I remember being selfishly conflicted about my due date with Evie. It fell around 9/11, and that was not something I wanted to associate with this new life.
For us,
9/11 was an ending. It was chaos born straight from pure evil.
9/11 is TV footage of brave first responders running into a firetrap that citizens fought to leave.
9/11 is trauma and grim imagery. Images documenting final terror-filled moments of airplane passengers before they slammed into two towers, a field and a government building.
9/11 is pictures captured of the darkest moments. Human beings, with families and souls like ours, jumping from buildings that extended up into the clouds.
9/11 is grief. Months of learning the stories and personalities of people lost and of their people left behind. Last voice recordings. Funerals. Widows and widowers. Grieving children. Babies born in the months that followed to widowed mothers.
9/11 Is now first responders who lived that day now dying early from the bravery they showed.
Evie entered our lives on Sept. 10, 2010.

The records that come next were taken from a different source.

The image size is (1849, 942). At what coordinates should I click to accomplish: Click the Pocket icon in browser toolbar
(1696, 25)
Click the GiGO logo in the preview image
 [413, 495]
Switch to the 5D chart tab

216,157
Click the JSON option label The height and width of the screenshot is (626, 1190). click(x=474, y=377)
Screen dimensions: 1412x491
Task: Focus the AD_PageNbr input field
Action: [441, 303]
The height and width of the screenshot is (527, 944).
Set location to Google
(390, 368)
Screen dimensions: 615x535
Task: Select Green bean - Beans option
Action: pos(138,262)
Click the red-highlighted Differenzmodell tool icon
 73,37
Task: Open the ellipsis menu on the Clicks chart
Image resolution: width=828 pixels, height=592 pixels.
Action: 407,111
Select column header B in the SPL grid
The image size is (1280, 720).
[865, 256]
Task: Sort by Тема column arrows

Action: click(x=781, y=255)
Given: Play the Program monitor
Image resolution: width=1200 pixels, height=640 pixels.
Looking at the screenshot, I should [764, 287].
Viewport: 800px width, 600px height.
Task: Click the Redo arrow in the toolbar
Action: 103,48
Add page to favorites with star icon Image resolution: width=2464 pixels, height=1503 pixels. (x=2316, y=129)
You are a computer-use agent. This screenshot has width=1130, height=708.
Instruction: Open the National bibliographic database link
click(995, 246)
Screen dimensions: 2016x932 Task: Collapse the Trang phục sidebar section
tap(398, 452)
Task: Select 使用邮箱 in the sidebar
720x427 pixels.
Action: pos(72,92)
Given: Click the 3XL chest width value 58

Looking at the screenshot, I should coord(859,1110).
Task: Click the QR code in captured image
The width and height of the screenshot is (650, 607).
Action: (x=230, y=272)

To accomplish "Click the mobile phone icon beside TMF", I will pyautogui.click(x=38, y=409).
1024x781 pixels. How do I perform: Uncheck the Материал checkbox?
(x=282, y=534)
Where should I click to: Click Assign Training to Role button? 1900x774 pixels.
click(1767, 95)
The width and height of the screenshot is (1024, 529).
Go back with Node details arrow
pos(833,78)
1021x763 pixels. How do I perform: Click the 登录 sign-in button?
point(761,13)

I recall holding my newborn all day long Sept. 11, 2010, thinking how selfish and misguided my thinking had been. Bittersweet joy and familiar grief flowed through me as I held Evie to me while watching 9/11 footage because Evelyn’s life was a sign of human resilience. The ability to go on, move forward, create a new experience, and new hope.
9/11 that year was Nora holding her new baby sister in a hospital chair.
Evelyn, a baby girl we had initially thought we might never have, continues to feel on every birthday like a symbol of God’s promises kept, and a sign of pure rebellion from a country of people who on 9/11 were told by terrorists that life as we knew it would be over.
And if you know, Evie, it kind of makes sense.
I never post her previous days birthday pics on 9/11, it still feels irreverent. But this year feels heavy.